Set problem.
Reproduce the listing below line for line, changing nothing.
------ Given data
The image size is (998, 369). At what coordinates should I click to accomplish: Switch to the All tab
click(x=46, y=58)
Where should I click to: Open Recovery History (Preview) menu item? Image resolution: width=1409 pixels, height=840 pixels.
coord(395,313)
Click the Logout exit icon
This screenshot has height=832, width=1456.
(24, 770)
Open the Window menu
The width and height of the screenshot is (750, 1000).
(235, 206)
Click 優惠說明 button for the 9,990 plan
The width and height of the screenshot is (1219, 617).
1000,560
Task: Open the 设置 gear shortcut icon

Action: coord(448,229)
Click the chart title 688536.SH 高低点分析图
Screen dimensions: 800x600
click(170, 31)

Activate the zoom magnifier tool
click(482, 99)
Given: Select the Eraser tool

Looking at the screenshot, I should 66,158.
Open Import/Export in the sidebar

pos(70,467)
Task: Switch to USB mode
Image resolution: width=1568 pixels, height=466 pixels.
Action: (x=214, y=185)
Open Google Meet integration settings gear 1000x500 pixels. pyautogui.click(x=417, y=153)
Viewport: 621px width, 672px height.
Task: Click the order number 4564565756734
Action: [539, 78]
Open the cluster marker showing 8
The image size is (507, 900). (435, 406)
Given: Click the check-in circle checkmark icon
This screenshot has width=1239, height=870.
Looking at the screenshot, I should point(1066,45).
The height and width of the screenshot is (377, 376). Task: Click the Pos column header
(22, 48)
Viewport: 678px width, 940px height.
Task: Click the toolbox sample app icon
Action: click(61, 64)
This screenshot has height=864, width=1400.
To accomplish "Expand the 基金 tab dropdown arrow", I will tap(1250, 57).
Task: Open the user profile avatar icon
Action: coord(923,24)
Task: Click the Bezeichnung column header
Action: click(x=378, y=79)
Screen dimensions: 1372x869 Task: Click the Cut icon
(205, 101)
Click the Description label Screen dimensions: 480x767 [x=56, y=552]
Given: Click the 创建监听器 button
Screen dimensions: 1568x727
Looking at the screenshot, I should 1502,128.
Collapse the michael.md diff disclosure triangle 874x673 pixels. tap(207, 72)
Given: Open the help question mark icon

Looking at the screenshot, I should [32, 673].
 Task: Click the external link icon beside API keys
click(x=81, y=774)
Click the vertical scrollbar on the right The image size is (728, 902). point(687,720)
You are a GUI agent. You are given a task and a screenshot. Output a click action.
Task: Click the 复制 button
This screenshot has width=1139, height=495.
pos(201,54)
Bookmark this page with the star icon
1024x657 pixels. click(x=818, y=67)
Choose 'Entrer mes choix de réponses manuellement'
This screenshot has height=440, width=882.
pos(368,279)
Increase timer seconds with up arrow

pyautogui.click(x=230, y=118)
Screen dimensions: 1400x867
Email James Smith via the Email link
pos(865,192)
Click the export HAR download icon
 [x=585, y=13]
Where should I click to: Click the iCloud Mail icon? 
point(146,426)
------------
Expected answer.
The image size is (998, 369). At what coordinates should I click to accomplish: Switch to the All tab
click(x=46, y=58)
Where should I click to: Open Recovery History (Preview) menu item? Image resolution: width=1409 pixels, height=840 pixels.
coord(395,313)
Click the Logout exit icon
This screenshot has height=832, width=1456.
(24, 770)
Open the Window menu
The width and height of the screenshot is (750, 1000).
(235, 206)
Click 優惠說明 button for the 9,990 plan
The width and height of the screenshot is (1219, 617).
1000,560
Task: Open the 设置 gear shortcut icon

Action: coord(448,229)
Click the chart title 688536.SH 高低点分析图
Screen dimensions: 800x600
click(170, 31)

Activate the zoom magnifier tool
click(482, 99)
Given: Select the Eraser tool

Looking at the screenshot, I should 66,158.
Open Import/Export in the sidebar

pos(70,467)
Task: Switch to USB mode
Image resolution: width=1568 pixels, height=466 pixels.
Action: (x=214, y=185)
Open Google Meet integration settings gear 1000x500 pixels. pyautogui.click(x=417, y=153)
Viewport: 621px width, 672px height.
Task: Click the order number 4564565756734
Action: [539, 78]
Open the cluster marker showing 8
The image size is (507, 900). (435, 406)
Given: Click the check-in circle checkmark icon
This screenshot has width=1239, height=870.
Looking at the screenshot, I should point(1066,45).
The height and width of the screenshot is (377, 376). Task: Click the Pos column header
(22, 48)
Viewport: 678px width, 940px height.
Task: Click the toolbox sample app icon
Action: click(61, 64)
This screenshot has height=864, width=1400.
To accomplish "Expand the 基金 tab dropdown arrow", I will tap(1250, 57).
Task: Open the user profile avatar icon
Action: coord(923,24)
Task: Click the Bezeichnung column header
Action: click(x=378, y=79)
Screen dimensions: 1372x869 Task: Click the Cut icon
(205, 101)
Click the Description label Screen dimensions: 480x767 [x=56, y=552]
Given: Click the 创建监听器 button
Screen dimensions: 1568x727
Looking at the screenshot, I should 1502,128.
Collapse the michael.md diff disclosure triangle 874x673 pixels. tap(207, 72)
Given: Open the help question mark icon

Looking at the screenshot, I should [32, 673].
 Task: Click the external link icon beside API keys
click(x=81, y=774)
Click the vertical scrollbar on the right The image size is (728, 902). point(687,720)
You are a GUI agent. You are given a task and a screenshot. Output a click action.
Task: Click the 复制 button
This screenshot has width=1139, height=495.
pos(201,54)
Bookmark this page with the star icon
1024x657 pixels. click(x=818, y=67)
Choose 'Entrer mes choix de réponses manuellement'
This screenshot has height=440, width=882.
pos(368,279)
Increase timer seconds with up arrow

pyautogui.click(x=230, y=118)
Screen dimensions: 1400x867
Email James Smith via the Email link
pos(865,192)
Click the export HAR download icon
 [x=585, y=13]
Where should I click to: Click the iCloud Mail icon? 
point(146,426)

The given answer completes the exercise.